Steven seems to prefer to do as much “in code” (that means via scripts, for other newbs like me, who may be reading this) rather than via the Unity inspector, which I very much appreciate. I want to learn fundamentals and important concepts that will translate to other IEDs and game engines; I don’t just want to learn how a specific piece of software works.
Projectile Physics – How Do Bullets Work In Video Games?
Player Mechanics – Harmony in Good Game Design
Player Mechanics – How Mario’s Mushroom Changes Everything
Enemy Design – What can we learn from Doom?
Level Design – How Mario Makes You a Better Player
Verbs – Super Mario’s Hidden Language
Player Choice – How to Make Choices that Matter
Music – Adaptive Soundtracks
Learning about the gaming industry
Game development isn’t all about typing code and creating assets.
Game Production Basics by Tobiah Marks and Amanda Lange
This short series is a great primer for helping new developers (and even those of us who aren’t even new developers yet) navigate the possibilities of the gaming industry using wide strokes. Don’t expect how-to tutorials or in-depth coding lessons here. Expect instead to learn what the various development team roles are (artist, developer, and designer). Expect very brief overviews of available tools (including a ton of free tools). This series is perfect for someone at the exploratory stage, unsure if they even want to start a game development path. Note: Marks interrupts Lange a LOT, which tends to be very annoying. If you can look past his interruptions, the content is solid.
Game Programming Patterns by Robert Bystrom [WEBSITE/EBOOK]
Initial thoughts: The book seems to be about the importance of organizing code. I anticipate this resource will be very useful as I learn more about coding fundamentals.

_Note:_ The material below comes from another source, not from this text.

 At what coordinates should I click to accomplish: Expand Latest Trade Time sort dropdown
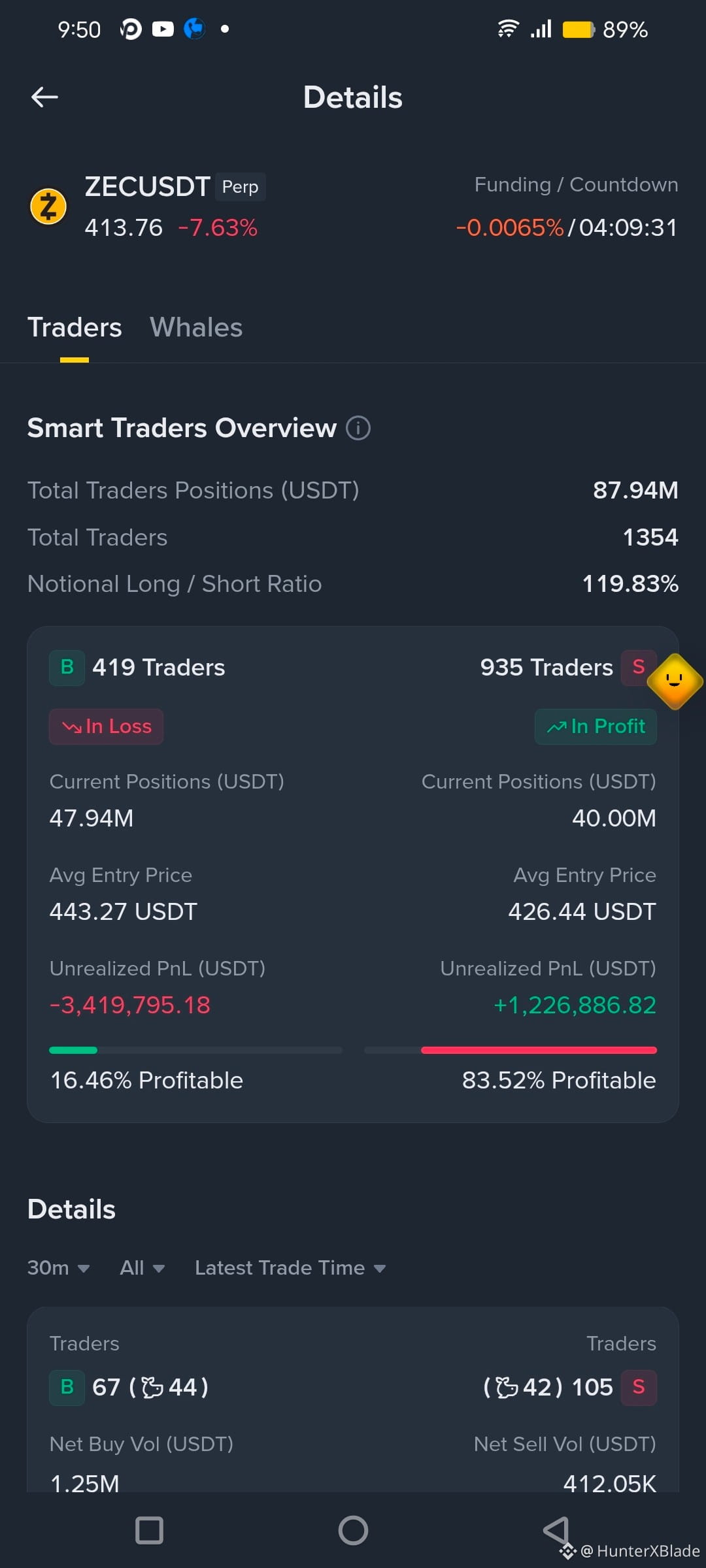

Microsoft Visual Studio and MonoDevelop (free) – IDEs (Integrated Development Environments) used for the actual writing and programming of C# (and any other programming language).

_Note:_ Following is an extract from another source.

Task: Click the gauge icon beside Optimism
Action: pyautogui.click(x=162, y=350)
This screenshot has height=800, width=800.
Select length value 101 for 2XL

Unity 3D (free) – This is used for the actual writing and programming of games.
The resources listed here have been abandoned only because they no longer serve my aims. For example, C# resources have been abandoned because I have shifted (as of September 2017) my game dev focus to GameMaker Studio. For resources I’ve tried and do not recommend, see the Condemned Resources section below.
“Ropes” Game Developer Diary [VIDEO SERIES]
Initial thoughts: Absolutely perfect for new developers trying to come to terms with the intimidation of using an IDE and/or game engine for the first time. Nic, a developer at Delphinium Games, documents his journey as he uses develops a game using Unity for the first time. It’s great to see how a veteran developer looks at Unity, where he is impressed by it, where he feels it’s lacking. This allows me to better understand how Unity fits within the world of other game engines while also allowing me to divorce my step-by-step “tutorial mind” from the larger, conceptual mind of a veteran.
Learn to Code by Making Games – The Complete Unity Developer Course [VIDEO SERIES] Initial thoughts: This seems like a fairly comprehensive course, containing 12 sections with over 51 hours of content. The course nurtures the beginner very well until about section 6 (creating Laser Defender, a Galaga clone), where Brice Fernandez takes over as the primary lecturer. Brice doesn’t break things down as much as Ben, which could deter some people.
Twenty C# Questions Answered [VIDEO SERIES]
As the title suggests, this course answers 20 C# questions culled from various online forums. While this series would likely be great for intermediate to advanced C# users, beginners will be a bit in over their heads.